◆ **Document passage**
* * * * * * *
Tony Gentilcore Explains Progressive Overload

How Much Should I Lift At The Gym? Tony Gentilcore Explains Progressive Overload

K.I.S.S Principle of the Day: Progressive Overload

TG Note: below is a question that I received from one of my distance coaching clients yesterday after he had a chance to look over his first program. To be honest, this guy has a fair amount of lifting experience, and my response to him was really basic. That said, I do get this question quite often (with CP and distance coaching clients alike) and felt it would be pertinent to discuss it in more detail here.

Q: Weight on the bar: Do I use the same weight for all sets or adjust by percentage of 1RM? Do I increase the weight every week?

A: Short answer, yes, absolutely. Far too often, I see people using the same weight week in and week out, and then they’re left dumbfounded when they realize that they look exactly the same now as they did three years ago! It’s called progressive overload people, use it!

That said, when starting a new program (or performing a new exercise for that matter), it may take a week (or two) of tweaking before you get an idea of where you’re supposed to be. This is why I often like to give people a two-rep window when writing their programs. In other words, if I programmed something like 4×6 on the deadlift; what I’m really saying is 4×4-6.

In an ideal world, no one would ever miss a lift (and Keanu Reeves, by law, would never be able to make another movie. Ever.) – unfortunately, we all know neither are going to happen.
* * * * * * *
◆ **Data section**

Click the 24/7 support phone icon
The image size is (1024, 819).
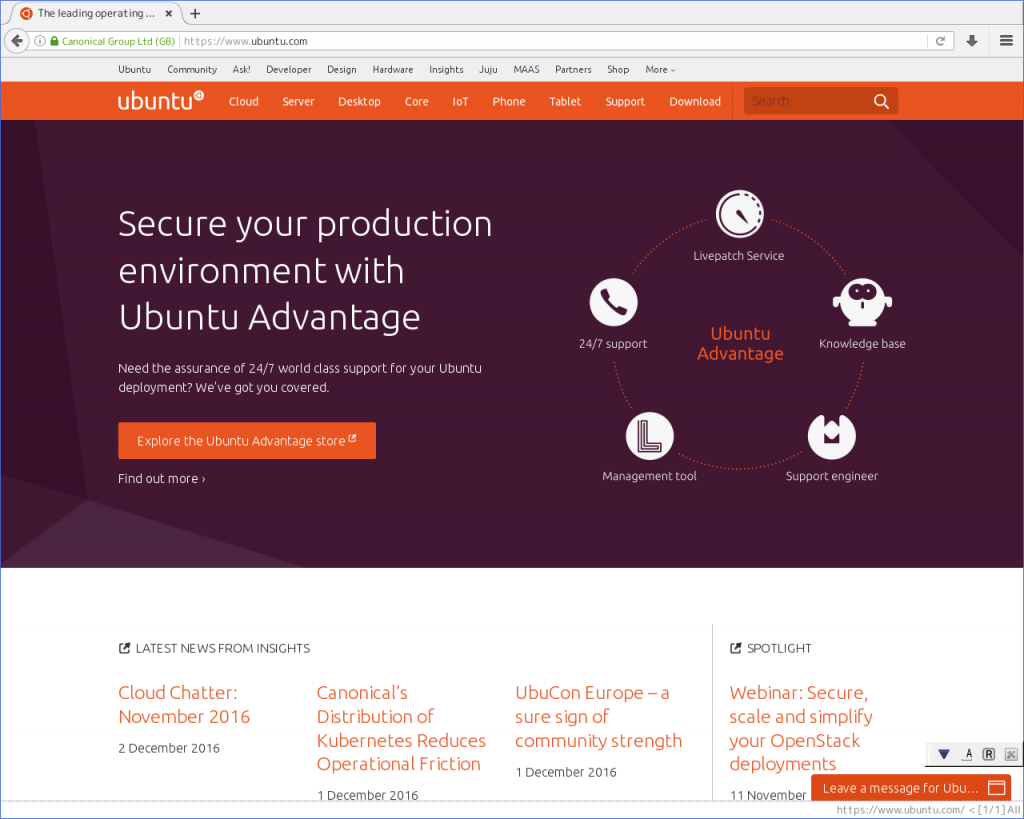(x=613, y=301)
* * * * * * *
Return the stretch from "That said, when" through "going to happen." of the progressive overload article, word for word. The material comes from a separate source, unrelated to the progressive overload article.

That said, when starting a new program (or performing a new exercise for that matter), it may take a week (or two) of tweaking before you get an idea of where you’re supposed to be. This is why I often like to give people a two-rep window when writing their programs. In other words, if I programmed something like 4×6 on the deadlift; what I’m really saying is 4×4-6.

In an ideal world, no one would ever miss a lift (and Keanu Reeves, by law, would never be able to make another movie. Ever.) – unfortunately, we all know neither are going to happen.